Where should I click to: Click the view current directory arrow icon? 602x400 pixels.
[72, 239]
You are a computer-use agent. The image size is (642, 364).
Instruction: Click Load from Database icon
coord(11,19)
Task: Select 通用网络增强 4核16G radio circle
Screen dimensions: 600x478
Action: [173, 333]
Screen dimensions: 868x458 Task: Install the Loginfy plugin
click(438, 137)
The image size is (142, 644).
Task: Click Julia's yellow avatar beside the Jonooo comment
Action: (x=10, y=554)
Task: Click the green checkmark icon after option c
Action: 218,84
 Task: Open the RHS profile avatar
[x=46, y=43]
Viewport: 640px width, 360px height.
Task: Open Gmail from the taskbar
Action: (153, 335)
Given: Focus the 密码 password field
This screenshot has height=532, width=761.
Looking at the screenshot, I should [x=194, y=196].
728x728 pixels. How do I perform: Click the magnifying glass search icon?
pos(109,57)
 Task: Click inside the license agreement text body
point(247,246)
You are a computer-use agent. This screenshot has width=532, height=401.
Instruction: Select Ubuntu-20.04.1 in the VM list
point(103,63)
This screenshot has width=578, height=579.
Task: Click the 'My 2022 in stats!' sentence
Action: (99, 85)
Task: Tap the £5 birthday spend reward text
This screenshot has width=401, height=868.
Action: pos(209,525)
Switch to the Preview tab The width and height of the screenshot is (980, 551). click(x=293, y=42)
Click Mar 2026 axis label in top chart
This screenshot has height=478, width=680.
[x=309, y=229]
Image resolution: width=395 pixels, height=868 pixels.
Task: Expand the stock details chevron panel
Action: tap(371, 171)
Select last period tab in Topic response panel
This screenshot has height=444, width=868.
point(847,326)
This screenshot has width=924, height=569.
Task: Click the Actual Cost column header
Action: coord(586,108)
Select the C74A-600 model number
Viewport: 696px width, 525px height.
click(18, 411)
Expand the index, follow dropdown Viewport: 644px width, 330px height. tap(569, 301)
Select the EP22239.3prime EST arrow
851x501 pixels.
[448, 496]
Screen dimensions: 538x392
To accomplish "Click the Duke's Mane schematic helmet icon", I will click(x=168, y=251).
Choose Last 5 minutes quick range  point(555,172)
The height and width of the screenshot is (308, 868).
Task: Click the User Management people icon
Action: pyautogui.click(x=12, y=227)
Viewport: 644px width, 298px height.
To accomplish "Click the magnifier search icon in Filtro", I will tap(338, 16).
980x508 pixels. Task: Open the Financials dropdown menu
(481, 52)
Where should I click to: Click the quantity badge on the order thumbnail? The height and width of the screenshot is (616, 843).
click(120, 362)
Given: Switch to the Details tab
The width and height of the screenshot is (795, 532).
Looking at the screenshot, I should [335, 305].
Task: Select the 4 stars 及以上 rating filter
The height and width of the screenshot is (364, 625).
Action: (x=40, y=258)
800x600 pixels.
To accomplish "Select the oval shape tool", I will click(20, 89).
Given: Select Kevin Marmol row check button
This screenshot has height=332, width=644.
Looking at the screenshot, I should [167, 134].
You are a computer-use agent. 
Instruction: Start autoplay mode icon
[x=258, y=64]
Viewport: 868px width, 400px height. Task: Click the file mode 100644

§

=== Work item ===
The full listing above should be returned exactly as supplied.

=== Worked solution ===
Where should I click to: Click the view current directory arrow icon? 602x400 pixels.
[72, 239]
You are a computer-use agent. The image size is (642, 364).
Instruction: Click Load from Database icon
coord(11,19)
Task: Select 通用网络增强 4核16G radio circle
Screen dimensions: 600x478
Action: [173, 333]
Screen dimensions: 868x458 Task: Install the Loginfy plugin
click(438, 137)
The image size is (142, 644).
Task: Click Julia's yellow avatar beside the Jonooo comment
Action: (x=10, y=554)
Task: Click the green checkmark icon after option c
Action: 218,84
 Task: Open the RHS profile avatar
[x=46, y=43]
Viewport: 640px width, 360px height.
Task: Open Gmail from the taskbar
Action: (153, 335)
Given: Focus the 密码 password field
This screenshot has height=532, width=761.
Looking at the screenshot, I should [x=194, y=196].
728x728 pixels. How do I perform: Click the magnifying glass search icon?
pos(109,57)
 Task: Click inside the license agreement text body
point(247,246)
You are a computer-use agent. This screenshot has width=532, height=401.
Instruction: Select Ubuntu-20.04.1 in the VM list
point(103,63)
This screenshot has width=578, height=579.
Task: Click the 'My 2022 in stats!' sentence
Action: (99, 85)
Task: Tap the £5 birthday spend reward text
This screenshot has width=401, height=868.
Action: pos(209,525)
Switch to the Preview tab The width and height of the screenshot is (980, 551). click(x=293, y=42)
Click Mar 2026 axis label in top chart
This screenshot has height=478, width=680.
[x=309, y=229]
Image resolution: width=395 pixels, height=868 pixels.
Task: Expand the stock details chevron panel
Action: tap(371, 171)
Select last period tab in Topic response panel
This screenshot has height=444, width=868.
point(847,326)
This screenshot has width=924, height=569.
Task: Click the Actual Cost column header
Action: coord(586,108)
Select the C74A-600 model number
Viewport: 696px width, 525px height.
click(18, 411)
Expand the index, follow dropdown Viewport: 644px width, 330px height. tap(569, 301)
Select the EP22239.3prime EST arrow
851x501 pixels.
[448, 496]
Screen dimensions: 538x392
To accomplish "Click the Duke's Mane schematic helmet icon", I will click(x=168, y=251).
Choose Last 5 minutes quick range  point(555,172)
The height and width of the screenshot is (308, 868).
Task: Click the User Management people icon
Action: pyautogui.click(x=12, y=227)
Viewport: 644px width, 298px height.
To accomplish "Click the magnifier search icon in Filtro", I will tap(338, 16).
980x508 pixels. Task: Open the Financials dropdown menu
(481, 52)
Where should I click to: Click the quantity badge on the order thumbnail? The height and width of the screenshot is (616, 843).
click(120, 362)
Given: Switch to the Details tab
The width and height of the screenshot is (795, 532).
Looking at the screenshot, I should [335, 305].
Task: Select the 4 stars 及以上 rating filter
The height and width of the screenshot is (364, 625).
Action: (x=40, y=258)
800x600 pixels.
To accomplish "Select the oval shape tool", I will click(20, 89).
Given: Select Kevin Marmol row check button
This screenshot has height=332, width=644.
Looking at the screenshot, I should [167, 134].
You are a computer-use agent. 
Instruction: Start autoplay mode icon
[x=258, y=64]
Viewport: 868px width, 400px height. Task: Click the file mode 100644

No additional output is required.